El Reino Unido podría perder peso estratégico dentro de la OTAN si no fortalece y moderniza su capacidad de disuasión nuclear, según un informe respaldado por un exasesor nuclear de George W. Bush y retomado por el diario ‘The Telegraph’.
El documento del think tank Policy Exchange sostiene que, aunque el sistema nuclear Trident continúa siendo una capacidad relevante, ya no sería suficiente para garantizar la credibilidad británica dentro de la OTAN.
Según informó The Telegraph, el exasesor Franklin Miller considera que la creciente incertidumbre sobre el compromiso de Estados Unidos con la OTAN obliga al Reino Unido a asumir un papel más importante dentro de la estructura de defensa occidental.
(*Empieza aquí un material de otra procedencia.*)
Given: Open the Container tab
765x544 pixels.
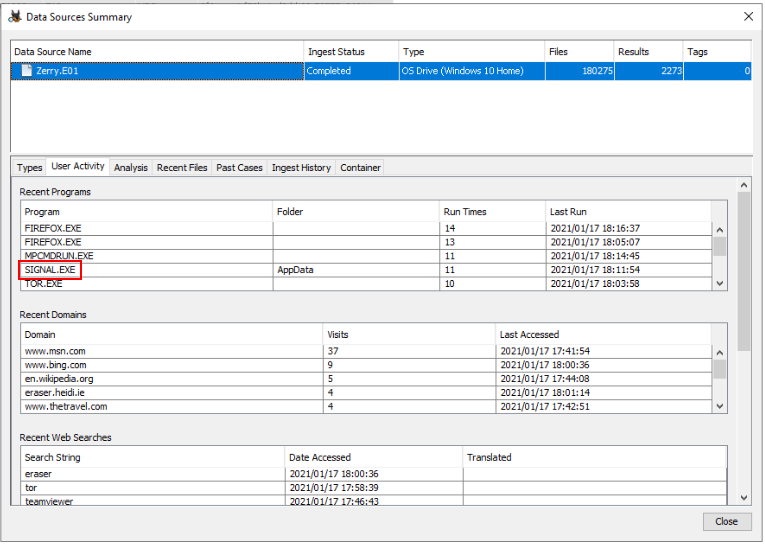Looking at the screenshot, I should (360, 167).
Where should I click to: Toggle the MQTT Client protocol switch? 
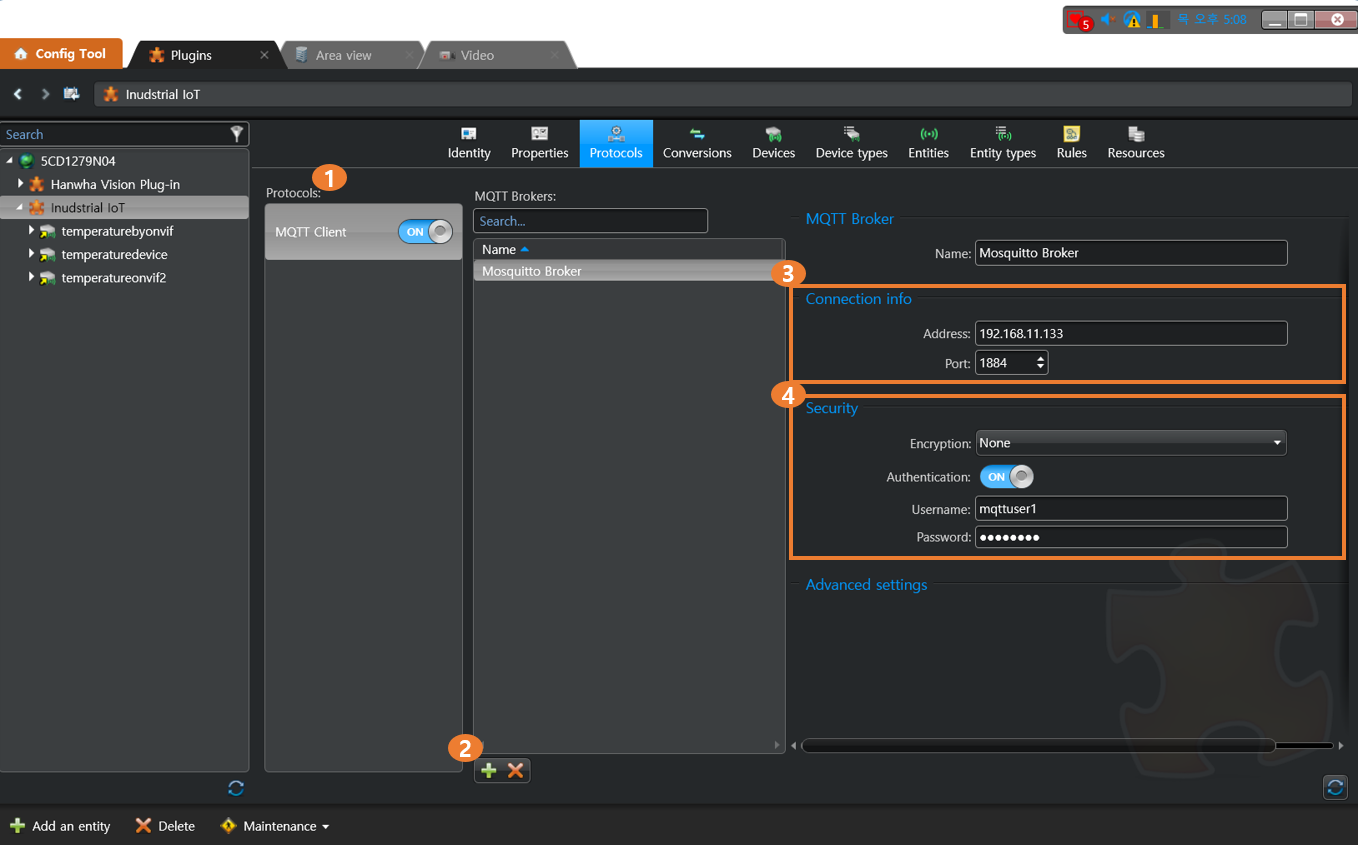(x=426, y=232)
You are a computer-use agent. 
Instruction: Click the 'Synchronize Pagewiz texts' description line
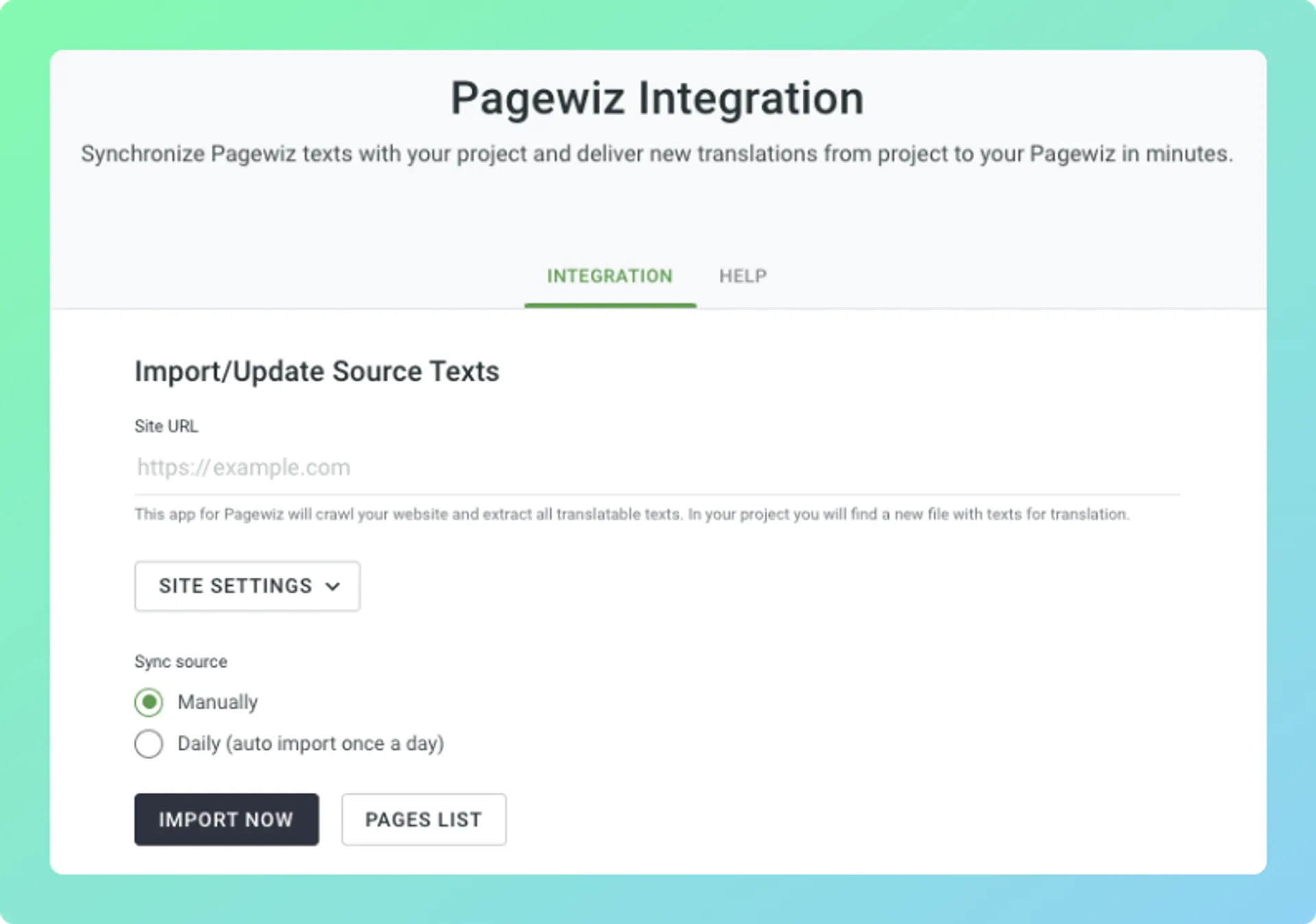657,154
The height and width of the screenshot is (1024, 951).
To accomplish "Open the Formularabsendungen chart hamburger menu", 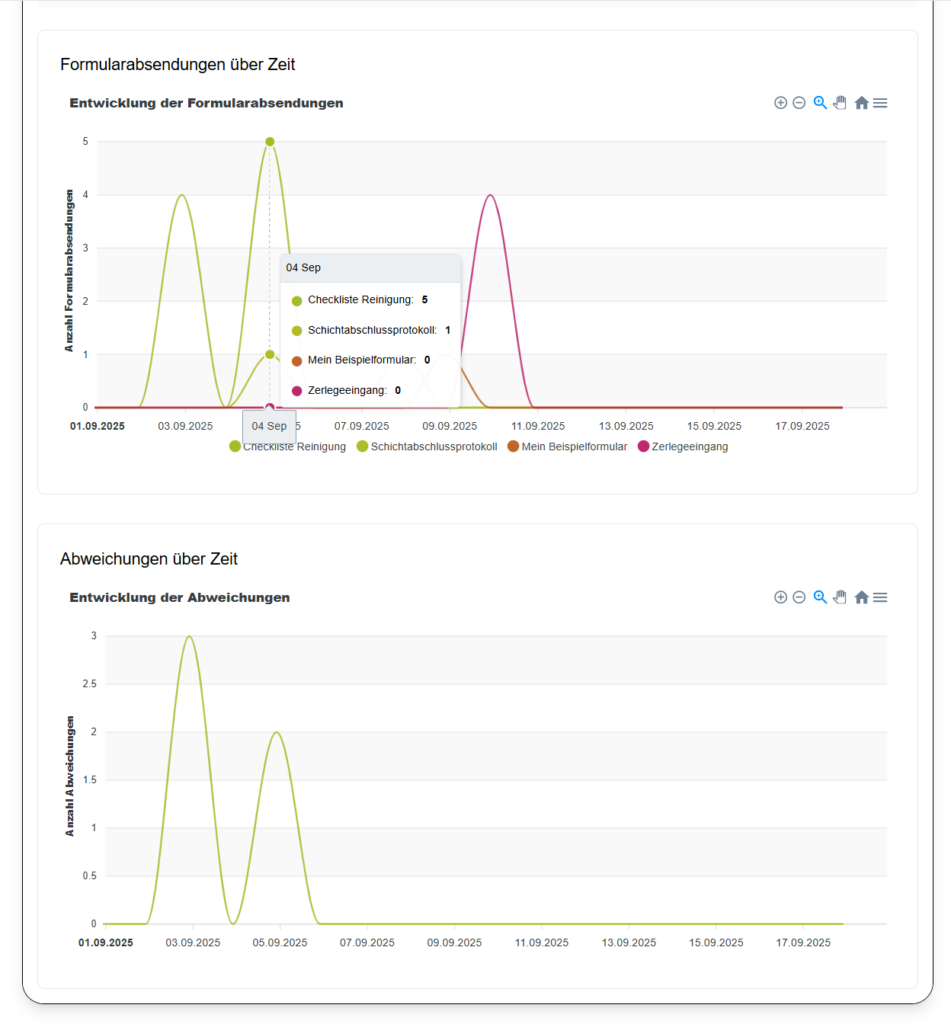I will click(880, 103).
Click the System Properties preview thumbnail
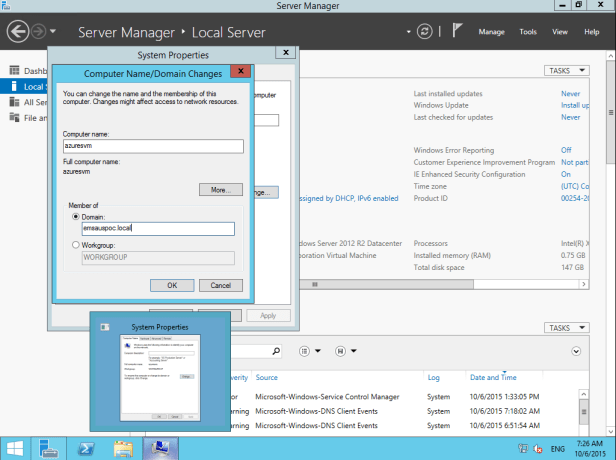The height and width of the screenshot is (460, 616). pyautogui.click(x=160, y=372)
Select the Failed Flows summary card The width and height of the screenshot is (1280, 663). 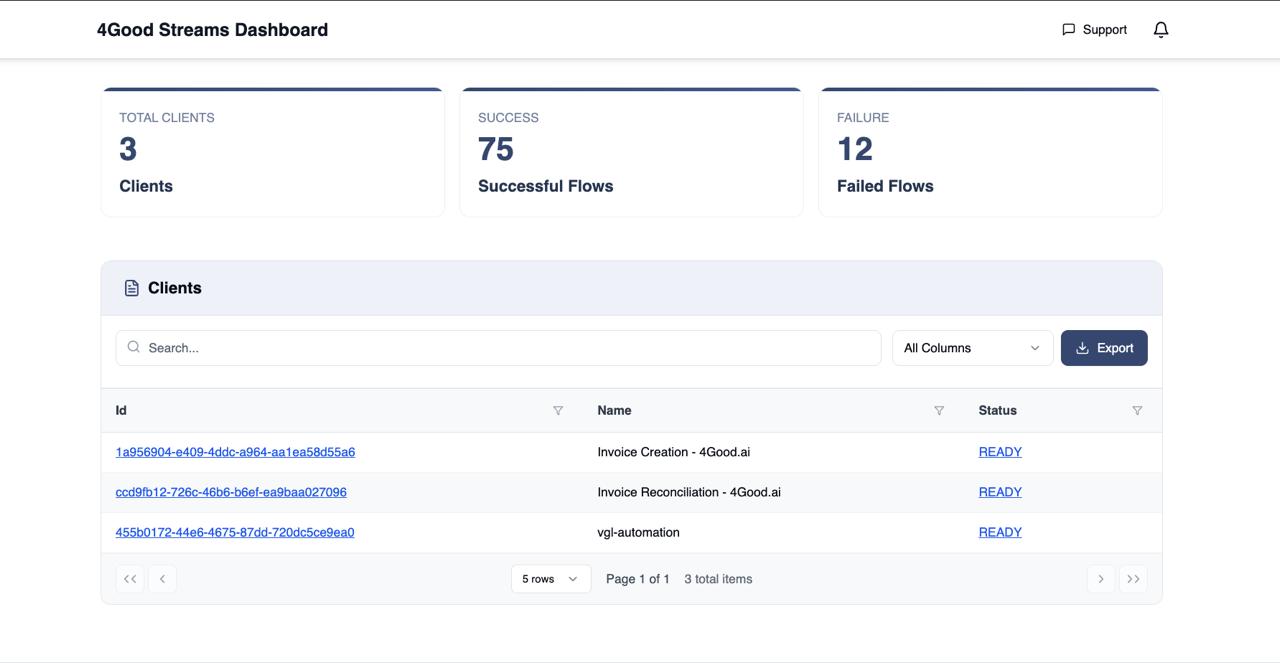click(990, 153)
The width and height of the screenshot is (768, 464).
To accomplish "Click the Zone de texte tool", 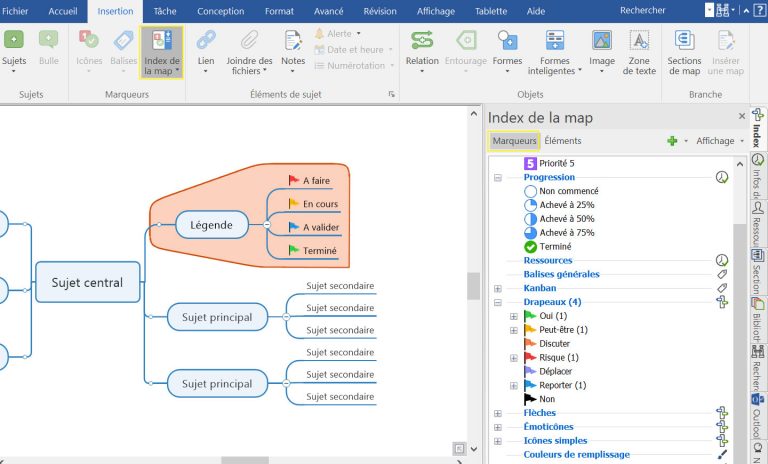I will click(x=640, y=41).
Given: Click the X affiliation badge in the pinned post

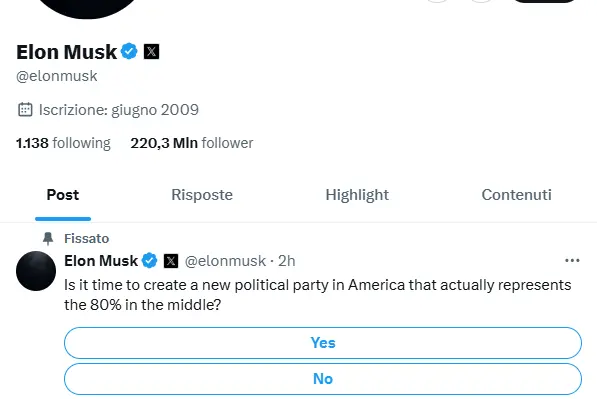Looking at the screenshot, I should click(171, 261).
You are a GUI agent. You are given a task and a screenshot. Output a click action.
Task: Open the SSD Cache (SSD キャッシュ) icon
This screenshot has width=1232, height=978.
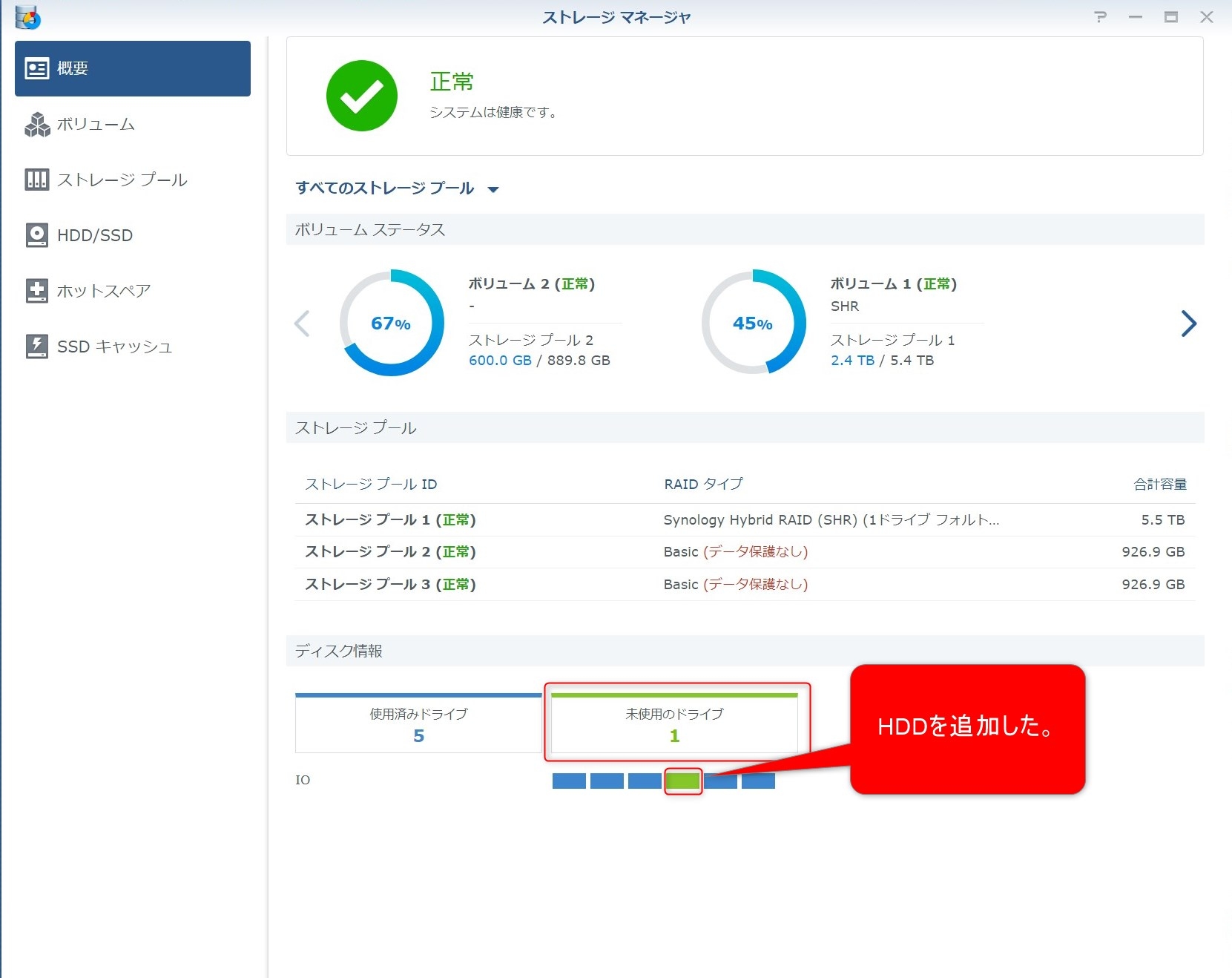[x=37, y=347]
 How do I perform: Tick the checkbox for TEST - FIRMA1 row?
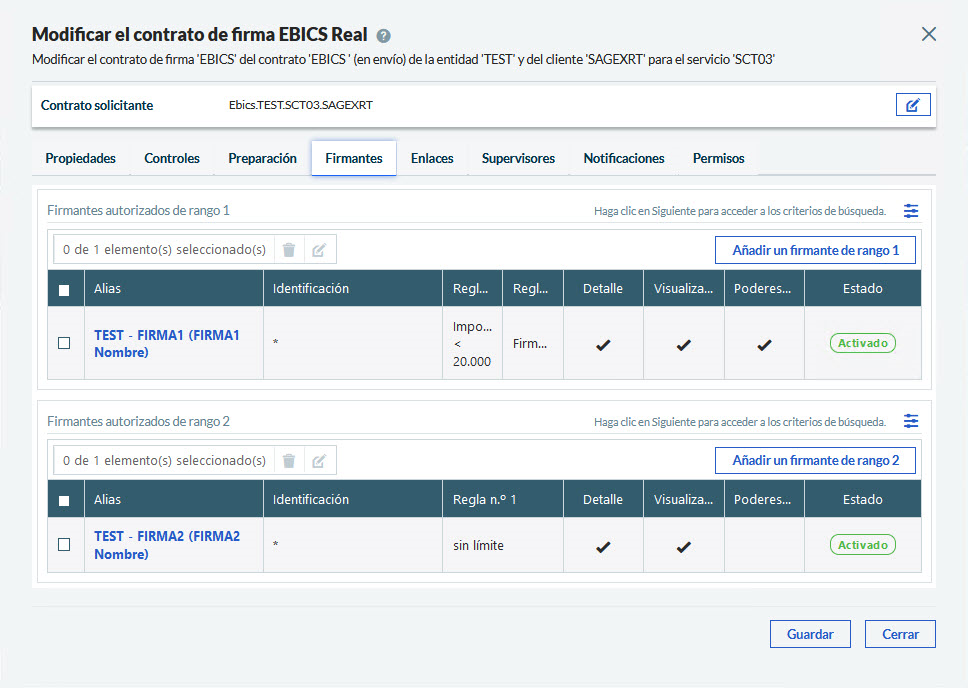pyautogui.click(x=64, y=343)
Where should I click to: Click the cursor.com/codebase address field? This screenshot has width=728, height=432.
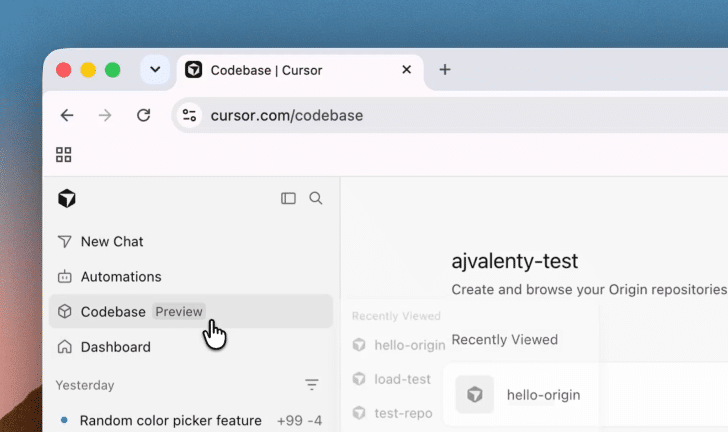[x=450, y=115]
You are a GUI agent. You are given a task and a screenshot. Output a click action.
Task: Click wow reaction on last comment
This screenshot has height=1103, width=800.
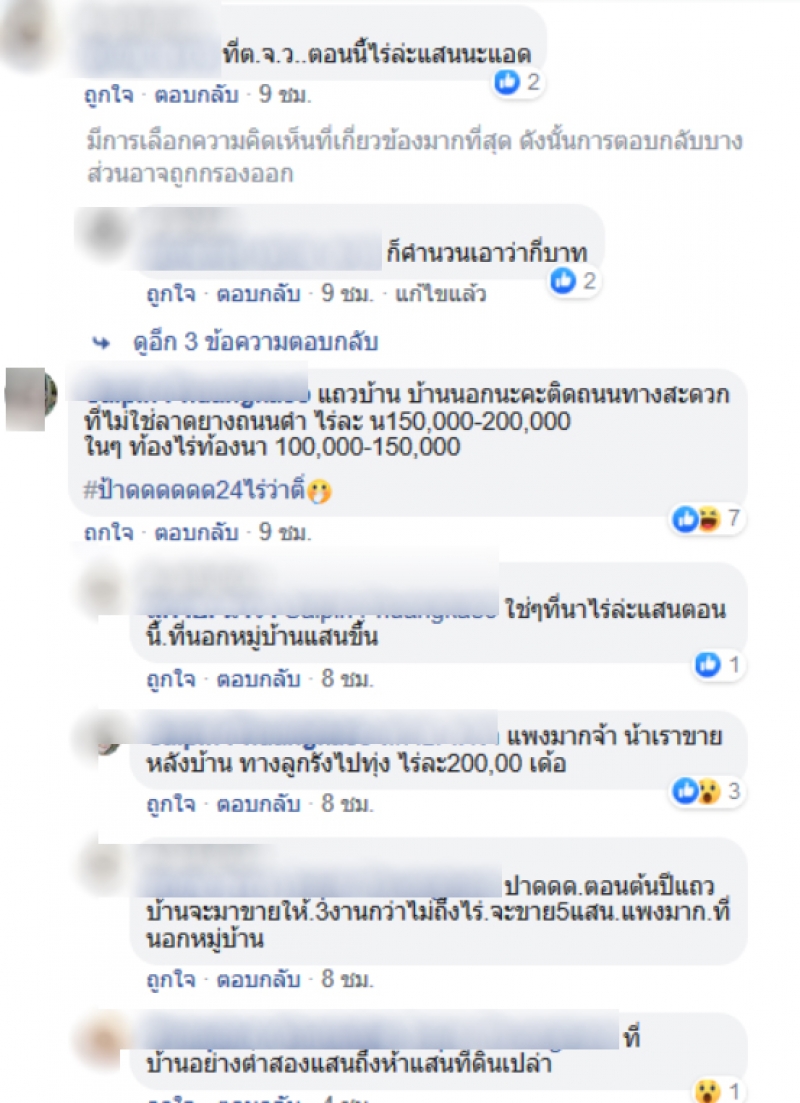(x=708, y=1091)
“Para que la disuasión nuclear británica sea considerada creíble, es necesario hacer mucho más”, afirmó el exfuncionario estadounidense.
De acuerdo con el medio, el Reino Unido es actualmente el único aliado de la OTAN, además de Estados Unidos, que aporta armas nucleares directamente a la estrategia de disuasión de la alianza.
El Gobierno británico anunció previamente la compra de 12 aviones furtivos F-35A con capacidad nuclear y mantiene inversiones millonarias para modernizar su programa de ojivas y submarinos nucleares.
Sin embargo, el diario señaló que persisten preocupaciones sobre el estado operativo de la flota submarina británica, debido a problemas de mantenimiento, largas patrullas y retrasos en el desarrollo de los submarinos Dreadnought que reemplazarán a la clase Vanguard.
Mientras Londres insiste en que seguirá siendo uno de los principales pilares estratégicos de la OTAN, expertos advierten que la rápida modernización nuclear de otras potencias obliga a las potencias occidentales a replantear sus capacidades de disuasión en un escenario internacional cada vez más inestable.